Le nouvel Iheap, un projet novateur pour le XXIème siècle
En 2012, forte de son histoire, de ses expériences et de ses spécificités, la Biennale de Paris a choisi d’ouvrir un nouvel institut, selon un mode opératoire déjà expérimenté, qui consiste à réactiver des institutions abandonnées, dans un geste qui procède à la fois de l’hommage et du détournement, créant ainsi des structures de contre-pouvoir. Des caractéristiques d’origine, le nouvel Iheap a conservé le nom resté vacant, l’intention de départ, l’idée d’une structure simple, la nécessité de la transversalité et de l’oralité, la dimension internationale. Cependant, avec une nouvelle équipe, un nouveau projet pédagogique et un nouveau programme, l’Iheap d’aujourd’hui marque une rupture nette non seulement avec celui d’origine, mais aussi avec les conventions et les autorités qui régissent l’art actuel et son enseignement. Fondé sur l’expérimentation et le développement de pratiques artistiques « latérales », l’Iheap est un établissement qui tient compte des formes à la fois les plus avancées et les plus accessibles de la pratique de l’art.
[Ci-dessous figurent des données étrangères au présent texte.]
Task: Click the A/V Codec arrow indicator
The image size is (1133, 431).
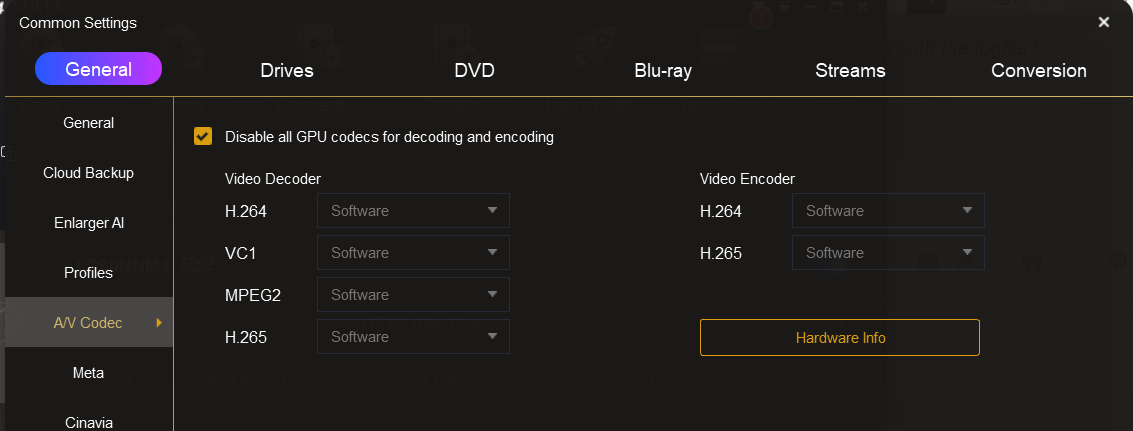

Des accusations injustes et infondées
Que cherche Monsieur Buren en s’en prenant judiciairement à l’Iheap ? On aurait pu penser que celui qui professait dans les années 60 d’infiltrer l’institution pour mieux la critiquer, reconnaisse et défende aujourd’hui un projet qui dérobe des institutions en déshérence pour inventer des organisations nouvelles. Mais Monsieur Buren a choisi la défense d’un territoire qu’il considère comme son pré carré. Pourquoi devant un tribunal ? Il aurait pu utiliser une tribune publique, par exemple, pour regretter que l’Institut ait emprunté le nom de l’IHEAP sans lui demander son avis d’artiste consacré et d’ex-professeur. C’eut été un échange d’idées et d’arguments dans le respect de la liberté d’expression. Au lieu de cela il fait rédiger par ses avocats un dossier de 27 pages alimentant une plainte en vue de pratiquer la censure. Ce dossier s’en prend à une rigueur administrative soi-disant maltraitée, et l’Iheap répondra point par point qu’il n’en est rien. Il considère que des réputations sont bafouées, ce qui ne relève que du sentiment personnel et ombrageux de Monsieur Buren. Enfin, il prétend l’Iheap malhonnête, ce qui est une accusation mensongère et diffamatoire. Monsieur Buren voit une escroquerie dans le fait que son ancienne école rémunérait les artistes alors que l’Iheap d’aujourd’hui leur demande un droit de cursus (page 20 du dossier)  : c’est faire peu de cas du fait que l’une était une émanation directe des pouvoirs publics alors que l’autre est une organisation indépendante. Et cela revient à dire que les universités françaises, par exemple, sont des associations de malfaiteurs…
On le voit, ce procès risque d’être un énième épisode de la vielle et ennuyeuse querelle des Anciens contre les Modernes, ce qui est définitivement du temps perdu pour les tribunaux de justice, pour les critiques d’art comme pour les artistes. Monsieur Buren sera sûrement un peu seul dans cette affaire.